Less Breast Cancer

May 9, 2009 by adminclyd · Leave a Comment
Filed under: Education, Health & Fitness 

cancer_Black women have less breast cancer overall than other women. But when they get it, they get it so young, in such a virulent form, that they should start mammograms and other diagnostic exams at age 33 rather than the usual age of 40. That’s the conclusion of a study of more than 60,000 Florida women by researchers from the University of Miami School of Medicine published in the current issue of the Journal of the American College of Surgeons. ”Current screening guidelines are not sufficient in detecting breast cancer in African-American patients because the disease has already developed in so many of these women by age 40,” said Dr. Leonidas Koniaris, surgical oncologist at the UM medical school’s Sylvester Comprehensive Cancer Center, the study’s lead author.

The likelihood of finding breast cancer in black women at age 33 is the same as in finding it in Caucasian women at age 40 — one in 10,000, he said. And even when black women are diagnosed, poverty and cultural issues may prevent them from receiving the newest, best treatment, the study said. The irony is that, while black women are one-third less likely to develop cancer during their lives, when they do get it, they are 30 percent more likely to die from it, according to the study. Overall, breast cancer kills 40,000 American women each year, making it the second-biggest cancer killer after lung cancer, according to the American Cancer Society, Koniaris called for public awareness campaigns to alert black women to the problem, and said their doctors should consider using ultrasound in addition to mammograms in diagnosis because mammograms have trouble detecting it in younger, denser breasts.

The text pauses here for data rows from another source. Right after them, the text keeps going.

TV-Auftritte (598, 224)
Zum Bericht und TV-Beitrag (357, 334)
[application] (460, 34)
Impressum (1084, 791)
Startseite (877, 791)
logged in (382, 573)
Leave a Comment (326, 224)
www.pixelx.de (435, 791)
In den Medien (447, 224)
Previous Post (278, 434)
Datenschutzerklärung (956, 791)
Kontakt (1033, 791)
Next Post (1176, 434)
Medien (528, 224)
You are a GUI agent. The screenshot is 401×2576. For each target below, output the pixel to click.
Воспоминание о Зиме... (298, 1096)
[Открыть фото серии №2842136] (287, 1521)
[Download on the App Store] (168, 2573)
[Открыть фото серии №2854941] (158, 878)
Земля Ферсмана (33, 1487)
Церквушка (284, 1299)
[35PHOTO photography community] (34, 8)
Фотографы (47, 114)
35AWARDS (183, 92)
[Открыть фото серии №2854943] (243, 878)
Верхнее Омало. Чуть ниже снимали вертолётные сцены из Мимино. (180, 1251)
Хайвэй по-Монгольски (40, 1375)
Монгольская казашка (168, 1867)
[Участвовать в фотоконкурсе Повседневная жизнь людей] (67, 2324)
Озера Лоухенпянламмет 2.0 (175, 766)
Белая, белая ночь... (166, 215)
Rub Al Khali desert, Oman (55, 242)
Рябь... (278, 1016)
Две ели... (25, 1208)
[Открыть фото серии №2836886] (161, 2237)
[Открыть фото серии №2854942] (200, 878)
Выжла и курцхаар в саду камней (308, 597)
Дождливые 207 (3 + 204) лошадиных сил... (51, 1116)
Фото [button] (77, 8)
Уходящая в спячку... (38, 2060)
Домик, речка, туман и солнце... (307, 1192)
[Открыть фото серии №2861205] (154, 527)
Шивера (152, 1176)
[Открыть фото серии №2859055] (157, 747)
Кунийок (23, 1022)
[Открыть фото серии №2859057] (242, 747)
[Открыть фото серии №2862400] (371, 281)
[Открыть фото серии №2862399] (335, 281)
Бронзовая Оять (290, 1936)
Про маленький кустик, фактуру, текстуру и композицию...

Early diagnosis of breast cancer can be difficult, he said. ”A patient in her 30s who finds a lump may not get it investigated. At that age she isn’t thinking about breast cancer,” he said. “There are also cultural reasons. Some people mistrust doctors. Some in the Haitian community first see alternative healthcare workers. Also, if you’re working and you can’t get time off, you can’t get tested.” In the study, 72.1 percent of black women who had breast cancer were diagnosed before age 65, compared with only 50.3 percent among non-Hispanic white women. Also, when breast cancer was diagnosed, it had metastasized beyond the breast in 5.9 percent of black women, compared to 3.1 percent of other women. Hispanic women, on average, do better than either blacks or non-Hispanic whites, he said, but were not a major part of the study.

Koniaris said genetics could be part of the reason that black women get breast cancer earlier. The fact that they have a more virulent strain of cancer explains two-thirds of their increased mortality from it. Even when diagnosed, the study said, black women were less likely than others to undergo surgery. And even those who did have surgery had lower survival rages. Part of this is lack of access to medical care, he said. Part is that black women tend to have later-stage cancer when diagnosed. Poverty played a role. Patients in the lowest socioeconomic category were treated less frequently with surgery and had a lower five-year survival rate. The study looked at 63,472 patients with invasive breast cancer using the Florida Cancer Data System and data from the Florida Agency for Health Care Administration.